§ TASK TO COMPLETE:
Please state how long the flight from Glasgow to Islay took, according to the Islay travel excerpt.

§ EXCERPT:

★ ★ ★ ★ ★ ★ ★

PART 2: ISLAY
Please excuse the quality of the photos, we did not know that our new camera had a defective part when we went to Scotland
Flying on a small plane across the country of Scotland to the Inner Hebrides islands was a thrill. It was early in the morning but the day looked like it was going to be beautiful and we were excited to visit the isle where some of the world’s finest whisky is distilled.
Since this was to be a day trip for us we elected to take the roughly 45 minute flight rather than drive. We flew on Flybe which has direct flights from Glasgow to Islay daily. Driving would have taken close to six hours, and included a ride on the Hebridean & Clyde Ferry, if you plan to stay for a few days on Islay, driving would be a great way to see the western part of Scotland. But for our family this was a day trip so the quick flight was worth the fare.
The Island of Islay (Pronounced “Eye-la”) “Queen of the Hebrides” is an area 25 miles long and only about 15 miles wide. It has a population of about 3200 people, and lies 25 miles north of Ireland. For an excellent tool to find all things interesting on the island, I would recommend, “Welcome to Islay Info” page.
Islay is known for two things, its ancient history of Norse and Gaelic, and its Whisky. I was here for the former, the rest of the lot was here for the latter.

★ ★ ★ ★ ★ ★ ★

§ DATA:

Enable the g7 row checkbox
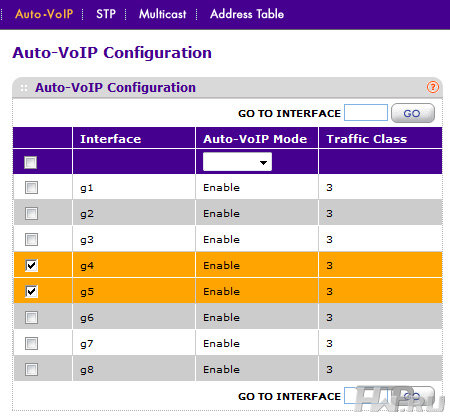The height and width of the screenshot is (417, 450). pyautogui.click(x=31, y=343)
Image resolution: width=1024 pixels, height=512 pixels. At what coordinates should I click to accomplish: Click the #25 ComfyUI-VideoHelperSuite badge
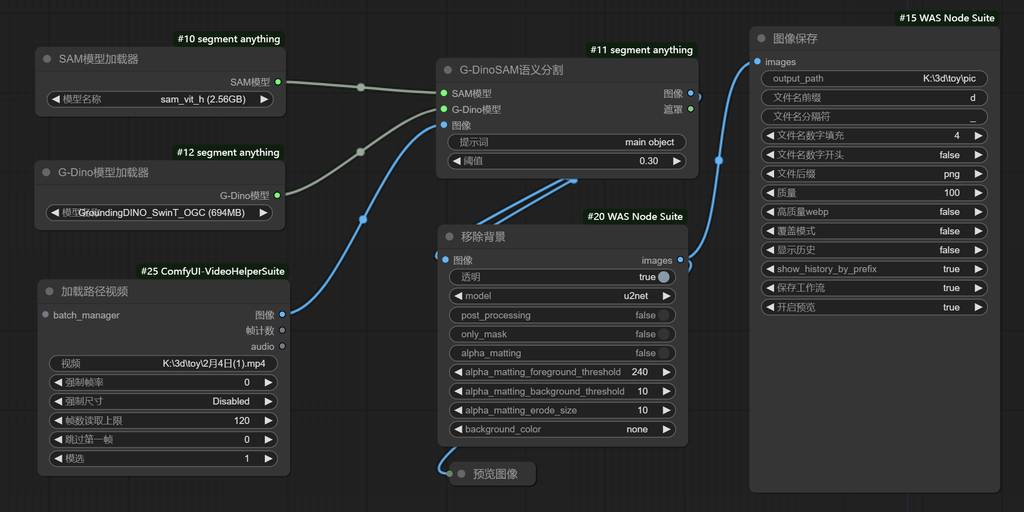tap(212, 271)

★ ★ ★ ★ ★ ★ ★

§ FULL RESPONSE:
Roughly 45 minutes.